Para ser sinceros, el resultado de las pasadas elecciones generales, con turrón incluido, estaban cantadas, encuestadas, opinadas y, sobre todo, animadas de ante mano por un voto ‘cabreante’ –avivado por la extremada izquierda podemita y los ‘Mr. Proper’ de Ciudadanos– que, fundamentalmente, pretendían, y lo han conseguido, romper el bipartidismo en España en provecho propio. Parte del pueblo votante –porque hay, existe, electorado que no vota pero protesta con contumacia– creyó en los nuevos textos bíblicos de las emergentes opciones.
Aquella puesta en escena preelectoral de los novedosos estilosos y estilistas, anticasta, de una renovadora política propia del país de las maravillas, fue acogida con fervoroso alborozo por algunos, pero las urnas nos dieron unas pascuas atragantadas por el enorme polvorón del insólito escrutinio –lo hemos comprobado– que a unos días de que finalice el tiempo reglamentario el ‘tutti frutti’ político, es incapaz de negociar y ponerse de acuerdo para formar gobierno en España.
Predicen, los iniciáticos oráculos, que el mapa político ante unas nuevas elecciones generales, la geográfica territorialidad de los consabidos aspirantes quedaría, más menos, tal como hoy.
Elecciones, ¿para qué? No parece, a priori, una solución por diversas razones la convocatoria de otra consulta, cuyos resultados se antojan gemelos con los obtenidos en diciembre. Conformar un gobierno será, muy probablemente, bastante más difícil que en la actual situación, salvo que se entiendan tirios y troyanos en esa alineación planetaria de la que en estado de éxtasis habló en su día aquella inefable ministra de la era zapatera.
Los partidos políticos, en mayor o menor responsabilidad, han demostrado manifiestamente una incompetencia absoluta, anteponiendo sus réditos frente a los intereses del Estado. En ese sentido margino a la formación Podemos, de Pablo Iglesias, porque es evidente que el Estado es lo que menos le importa. Tenemos ejemplos diarios de conductas de dudosa legalidad y antidemocráticas de sus dirigentes en diferentes comunidades españolas donde, por desgracia, han anidado. Pero el Partido Socialista, configurado por Pedro Sánchez, ha vetado, desde el primer momento al Partido Popular, aun siendo el partido más votado, para un acuerdo de gobierno incluso con invitados. Inexplicable y absurda actitud, que tampoco es compartida por muchos dirigentes solventes socialistas, entre otras razonables
reflexiones porque la columna vertebral ideológica de ésta tierra pasa, fundamentalmente, por dos caminos que alimentan el espíritu del centro derecha y el centro izquierda de la ciudadanía.
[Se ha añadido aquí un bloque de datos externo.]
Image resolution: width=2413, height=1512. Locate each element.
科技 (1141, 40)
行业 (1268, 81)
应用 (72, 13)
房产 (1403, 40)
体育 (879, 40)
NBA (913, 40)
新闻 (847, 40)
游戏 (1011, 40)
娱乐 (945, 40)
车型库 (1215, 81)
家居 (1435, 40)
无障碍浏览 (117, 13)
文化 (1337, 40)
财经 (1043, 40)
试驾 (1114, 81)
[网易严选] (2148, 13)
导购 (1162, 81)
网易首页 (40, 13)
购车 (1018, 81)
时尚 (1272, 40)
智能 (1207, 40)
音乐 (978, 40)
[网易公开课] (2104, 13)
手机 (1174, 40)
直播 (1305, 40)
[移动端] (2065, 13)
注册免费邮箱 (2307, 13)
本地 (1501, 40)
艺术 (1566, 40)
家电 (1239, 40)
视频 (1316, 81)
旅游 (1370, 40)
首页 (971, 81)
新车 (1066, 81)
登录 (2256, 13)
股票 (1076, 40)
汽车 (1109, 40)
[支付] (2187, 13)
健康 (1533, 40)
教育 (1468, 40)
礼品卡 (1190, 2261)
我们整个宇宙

Lo demás, sin perdón, es residual y nada ejemplarizante. La brujería de los futurólogos apuesta ante una nueva llamada
a las urnas, porque el PP se quede como el paralítico que se fue a Lourdes y, ante un inevitable accidente mortal, pedía a la Virgen quedarse como estaba. Que Podemos con el Partido Comunista y las marcas blancas se eleven en un ligero ascensor en la segunda posición –apasionante premonición–, el Partido Socialista bajaría las escaleras mecánicas de la tozudez y el grupúsculo de Albert Rivera, quedaría
como un celaje disipándose en el horizonte político.
La gran mayoría de los ciudadanos se siente frustrada, desmotivada, harta. No creo que una irremediable llamada a las urnas provoque mucho entusiasmo popular. La actitud de Pedro Sánchez ni se entiende ni será entendida por muchos. Espero que nadie ni nada rompa el hilo conductor de una sociedad que se comprometió y ha venido trabajando por un país que selló, un presente y un futuro democrático. Habrá
que modificar, muchas cosas, sin duda. Hay que regenerar el tablero del ajedrez político, pero evitando el jaque mate que intenta imponer la dictadura de una minoría corrosiva.